What you will do
Only the lines from the line with "Given: Expand the opacity 69% dropdown" through the end of the records belong in your reply, copied exactly, with every picture left out.
- - -
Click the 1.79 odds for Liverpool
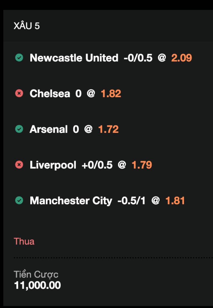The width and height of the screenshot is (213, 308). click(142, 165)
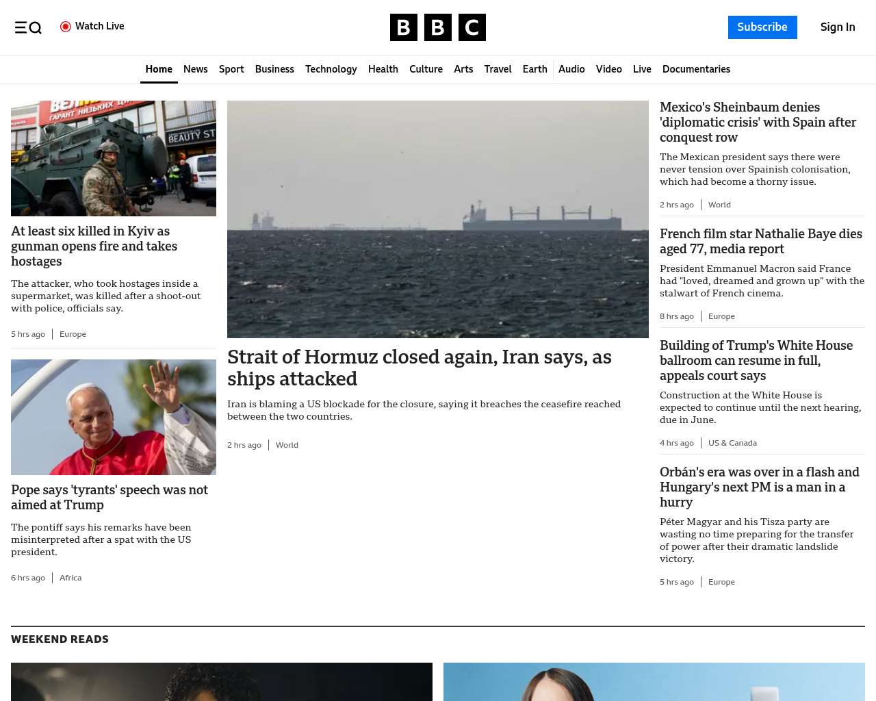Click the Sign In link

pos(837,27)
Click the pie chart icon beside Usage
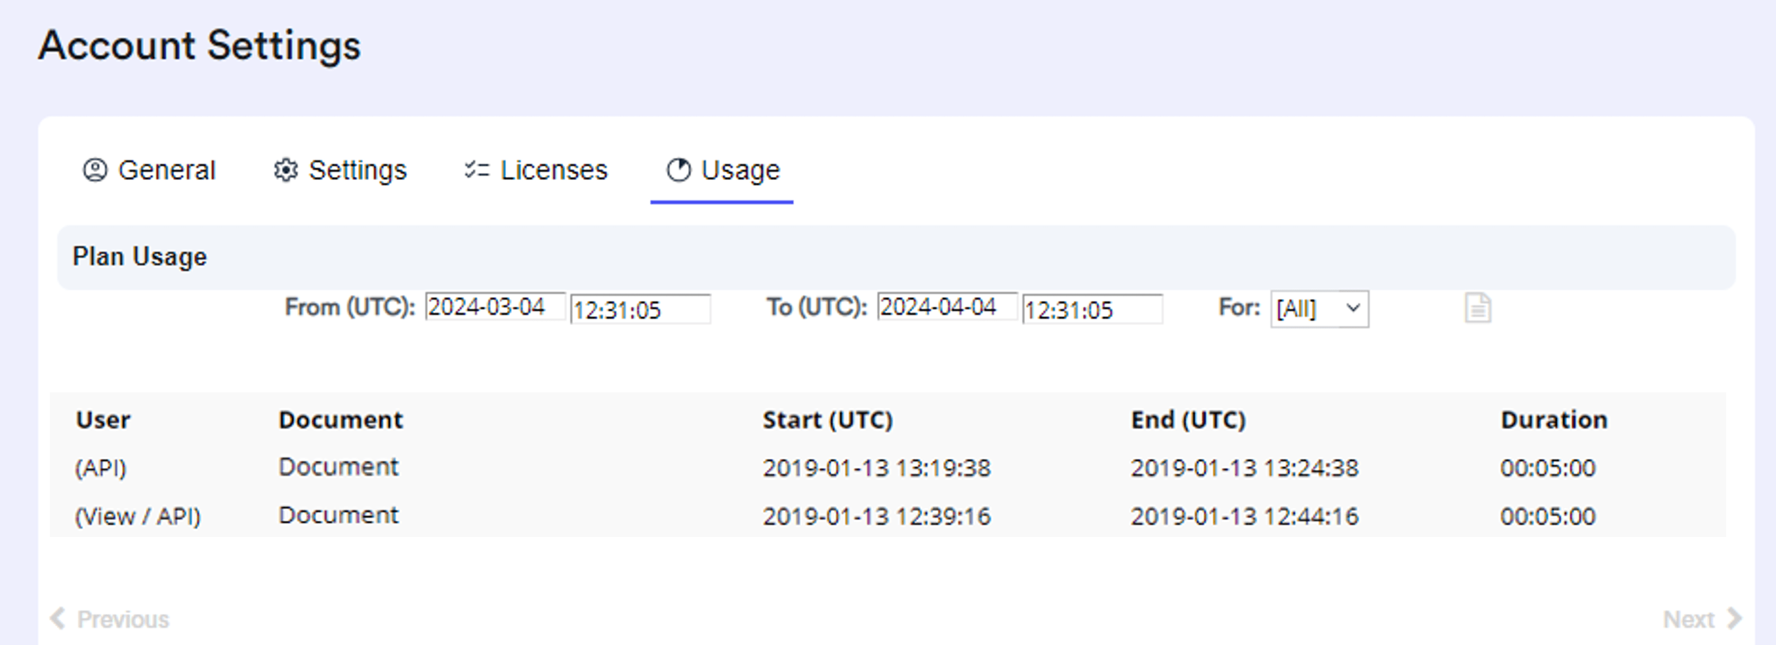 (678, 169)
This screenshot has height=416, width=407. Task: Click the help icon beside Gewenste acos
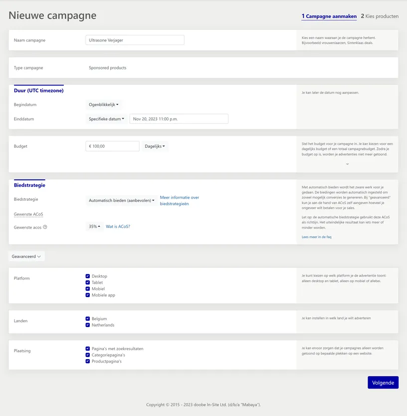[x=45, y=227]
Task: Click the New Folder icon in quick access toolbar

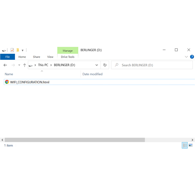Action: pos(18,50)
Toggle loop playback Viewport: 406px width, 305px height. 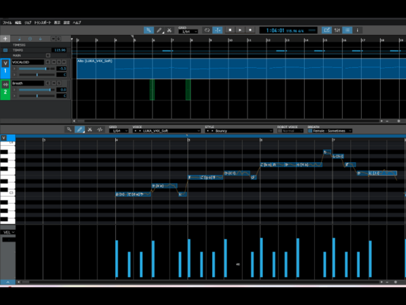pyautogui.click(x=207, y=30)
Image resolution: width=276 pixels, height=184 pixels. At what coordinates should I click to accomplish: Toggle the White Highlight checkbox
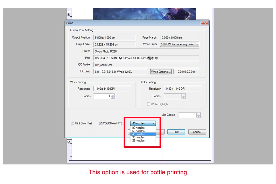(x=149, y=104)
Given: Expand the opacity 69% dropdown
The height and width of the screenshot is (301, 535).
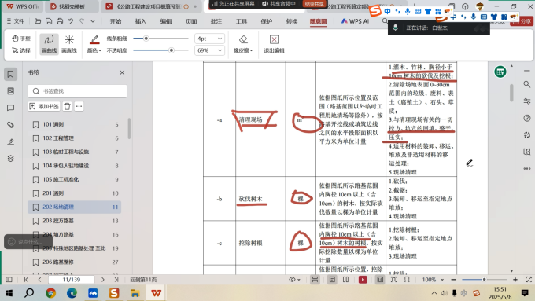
- - -
Expected answer
Given: Expand the opacity 69% dropdown
The height and width of the screenshot is (301, 535).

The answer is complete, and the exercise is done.